━━ ROWS

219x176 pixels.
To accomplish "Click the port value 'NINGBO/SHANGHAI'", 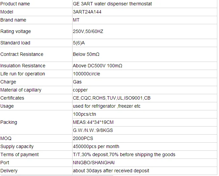I will 93,163.
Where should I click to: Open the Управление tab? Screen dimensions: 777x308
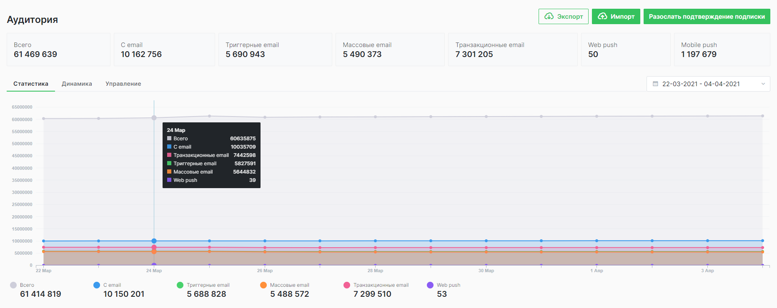(123, 84)
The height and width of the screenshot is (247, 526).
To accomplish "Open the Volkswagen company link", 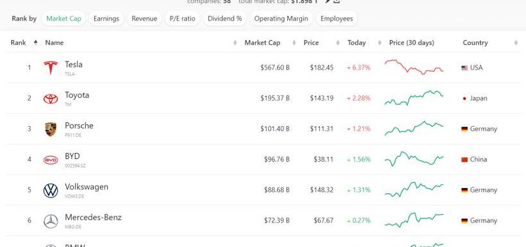I will click(87, 187).
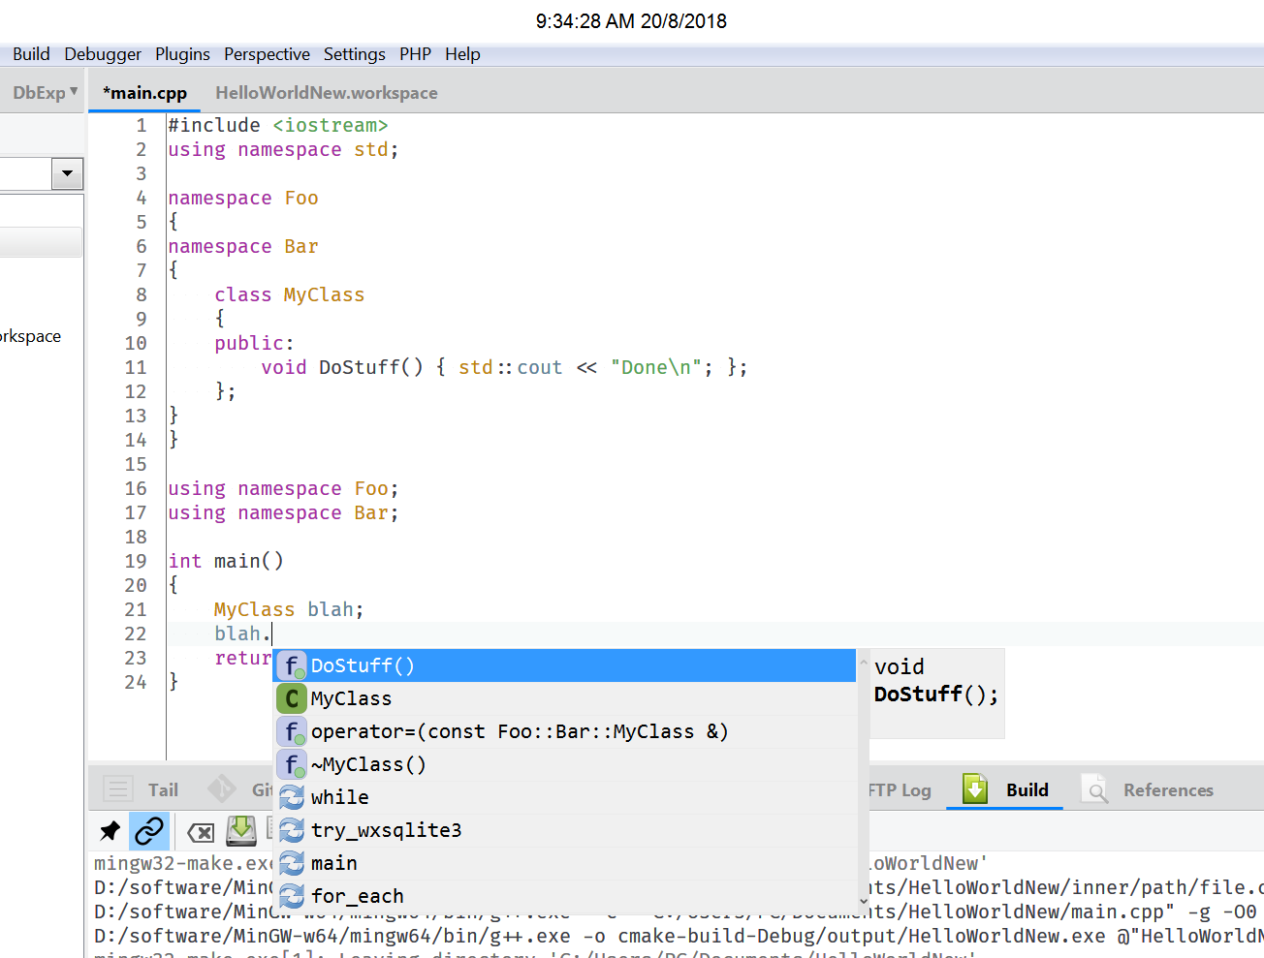1264x958 pixels.
Task: Click the clear output icon in Build pane
Action: tap(200, 830)
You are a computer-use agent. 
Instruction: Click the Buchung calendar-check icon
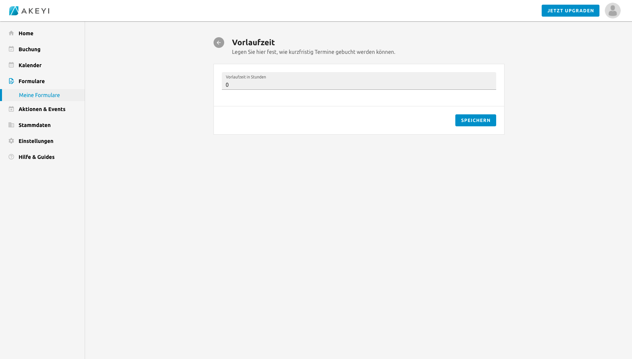click(11, 49)
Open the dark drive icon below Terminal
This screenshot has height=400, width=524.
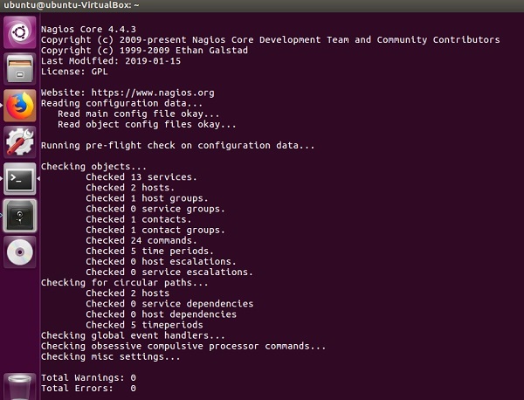coord(19,215)
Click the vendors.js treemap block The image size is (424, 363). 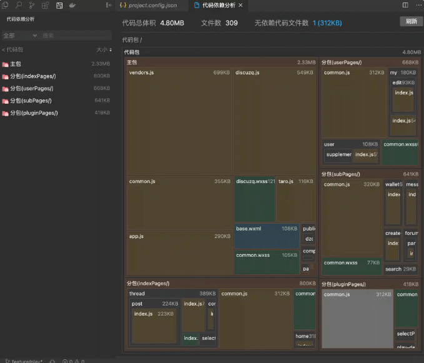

━━━━

REQUIRED TASK —
Rewrite the stretch from the line containing "You are a computer-use agent." through the end of the records, requests included, and raise every coordinate in the answers by 110. Leave the pictures out.

THE SOLUTION —
You are a computer-use agent. 
Instruction: Click the Buchung calendar-check icon
click(121, 159)
Open the dark drive icon below Terminal
This screenshot has height=400, width=524.
coord(129,325)
Click the vendors.js treemap block The image size is (424, 363). 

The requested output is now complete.